- _Task prompt_
All of the entries below are to be repeated word for word.

─── Dataset excerpts

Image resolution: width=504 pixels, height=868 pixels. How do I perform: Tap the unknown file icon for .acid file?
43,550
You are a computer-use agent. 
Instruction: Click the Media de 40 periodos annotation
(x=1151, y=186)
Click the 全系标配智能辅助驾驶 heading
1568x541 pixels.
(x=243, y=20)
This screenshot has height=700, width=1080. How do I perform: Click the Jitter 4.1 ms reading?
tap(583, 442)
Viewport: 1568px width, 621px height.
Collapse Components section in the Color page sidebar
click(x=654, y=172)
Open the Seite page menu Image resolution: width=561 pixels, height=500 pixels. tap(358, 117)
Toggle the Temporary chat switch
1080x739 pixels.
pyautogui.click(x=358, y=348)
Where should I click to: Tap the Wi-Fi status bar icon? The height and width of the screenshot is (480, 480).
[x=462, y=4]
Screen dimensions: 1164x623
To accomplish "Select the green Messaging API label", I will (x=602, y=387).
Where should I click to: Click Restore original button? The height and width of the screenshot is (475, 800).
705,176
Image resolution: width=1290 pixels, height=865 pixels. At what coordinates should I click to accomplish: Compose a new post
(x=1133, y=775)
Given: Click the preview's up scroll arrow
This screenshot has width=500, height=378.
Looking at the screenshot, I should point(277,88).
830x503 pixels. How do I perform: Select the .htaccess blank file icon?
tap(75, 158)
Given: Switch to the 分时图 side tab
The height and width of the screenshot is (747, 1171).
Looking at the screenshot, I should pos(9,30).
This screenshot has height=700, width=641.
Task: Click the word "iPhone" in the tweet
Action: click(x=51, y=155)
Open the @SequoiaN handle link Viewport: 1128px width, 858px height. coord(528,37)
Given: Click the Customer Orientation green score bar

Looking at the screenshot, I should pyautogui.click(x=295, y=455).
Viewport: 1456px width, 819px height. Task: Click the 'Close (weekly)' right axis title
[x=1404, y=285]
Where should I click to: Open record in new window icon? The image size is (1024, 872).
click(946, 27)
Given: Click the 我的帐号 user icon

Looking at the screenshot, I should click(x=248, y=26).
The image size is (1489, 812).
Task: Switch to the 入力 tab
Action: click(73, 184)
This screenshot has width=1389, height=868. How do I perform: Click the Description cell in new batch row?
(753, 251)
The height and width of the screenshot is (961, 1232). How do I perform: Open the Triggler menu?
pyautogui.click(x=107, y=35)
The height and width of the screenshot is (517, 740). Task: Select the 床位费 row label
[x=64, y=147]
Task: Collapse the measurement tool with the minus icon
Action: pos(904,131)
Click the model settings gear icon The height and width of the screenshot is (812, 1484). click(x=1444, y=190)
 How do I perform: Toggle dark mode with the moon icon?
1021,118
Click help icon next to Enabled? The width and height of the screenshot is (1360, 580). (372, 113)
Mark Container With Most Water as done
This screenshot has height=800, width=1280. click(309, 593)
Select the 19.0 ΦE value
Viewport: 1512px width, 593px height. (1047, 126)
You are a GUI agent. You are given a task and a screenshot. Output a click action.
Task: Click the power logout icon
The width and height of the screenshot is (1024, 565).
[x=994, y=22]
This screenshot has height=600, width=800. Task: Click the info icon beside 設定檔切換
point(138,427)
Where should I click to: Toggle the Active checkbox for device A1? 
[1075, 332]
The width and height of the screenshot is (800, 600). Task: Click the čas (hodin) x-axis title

──────

- _Answer for this exercise_
Image resolution: width=504 pixels, height=868 pixels. How do I perform: Tap the unknown file icon for .acid file?
43,550
You are a computer-use agent. 
Instruction: Click the Media de 40 periodos annotation
(x=1151, y=186)
Click the 全系标配智能辅助驾驶 heading
1568x541 pixels.
(x=243, y=20)
This screenshot has height=700, width=1080. How do I perform: Click the Jitter 4.1 ms reading?
tap(583, 442)
Viewport: 1568px width, 621px height.
Collapse Components section in the Color page sidebar
click(x=654, y=172)
Open the Seite page menu Image resolution: width=561 pixels, height=500 pixels. tap(358, 117)
Toggle the Temporary chat switch
1080x739 pixels.
pyautogui.click(x=358, y=348)
Where should I click to: Tap the Wi-Fi status bar icon? The height and width of the screenshot is (480, 480).
[x=462, y=4]
Screen dimensions: 1164x623
To accomplish "Select the green Messaging API label", I will (x=602, y=387).
Where should I click to: Click Restore original button? The height and width of the screenshot is (475, 800).
705,176
Image resolution: width=1290 pixels, height=865 pixels. At what coordinates should I click to accomplish: Compose a new post
(x=1133, y=775)
Given: Click the preview's up scroll arrow
This screenshot has width=500, height=378.
Looking at the screenshot, I should point(277,88).
830x503 pixels. How do I perform: Select the .htaccess blank file icon?
tap(75, 158)
Given: Switch to the 分时图 side tab
The height and width of the screenshot is (747, 1171).
Looking at the screenshot, I should pos(9,30).
This screenshot has height=700, width=641.
Task: Click the word "iPhone" in the tweet
Action: click(x=51, y=155)
Open the @SequoiaN handle link Viewport: 1128px width, 858px height. coord(528,37)
Given: Click the Customer Orientation green score bar

Looking at the screenshot, I should pyautogui.click(x=295, y=455).
Viewport: 1456px width, 819px height. Task: Click the 'Close (weekly)' right axis title
[x=1404, y=285]
Where should I click to: Open record in new window icon? The image size is (1024, 872).
click(946, 27)
Given: Click the 我的帐号 user icon

Looking at the screenshot, I should click(x=248, y=26).
The image size is (1489, 812).
Task: Switch to the 入力 tab
Action: click(73, 184)
This screenshot has width=1389, height=868. How do I perform: Click the Description cell in new batch row?
(753, 251)
The height and width of the screenshot is (961, 1232). How do I perform: Open the Triggler menu?
pyautogui.click(x=107, y=35)
The height and width of the screenshot is (517, 740). Task: Select the 床位费 row label
[x=64, y=147]
Task: Collapse the measurement tool with the minus icon
Action: pos(904,131)
Click the model settings gear icon The height and width of the screenshot is (812, 1484). click(x=1444, y=190)
 How do I perform: Toggle dark mode with the moon icon?
1021,118
Click help icon next to Enabled? The width and height of the screenshot is (1360, 580). (372, 113)
Mark Container With Most Water as done
This screenshot has height=800, width=1280. click(309, 593)
Select the 19.0 ΦE value
Viewport: 1512px width, 593px height. (1047, 126)
You are a GUI agent. You are given a task and a screenshot. Output a click action.
Task: Click the power logout icon
The width and height of the screenshot is (1024, 565).
[x=994, y=22]
This screenshot has height=600, width=800. Task: Click the info icon beside 設定檔切換
point(138,427)
Where should I click to: Toggle the Active checkbox for device A1? 
[1075, 332]
The width and height of the screenshot is (800, 600). Task: Click the čas (hodin) x-axis title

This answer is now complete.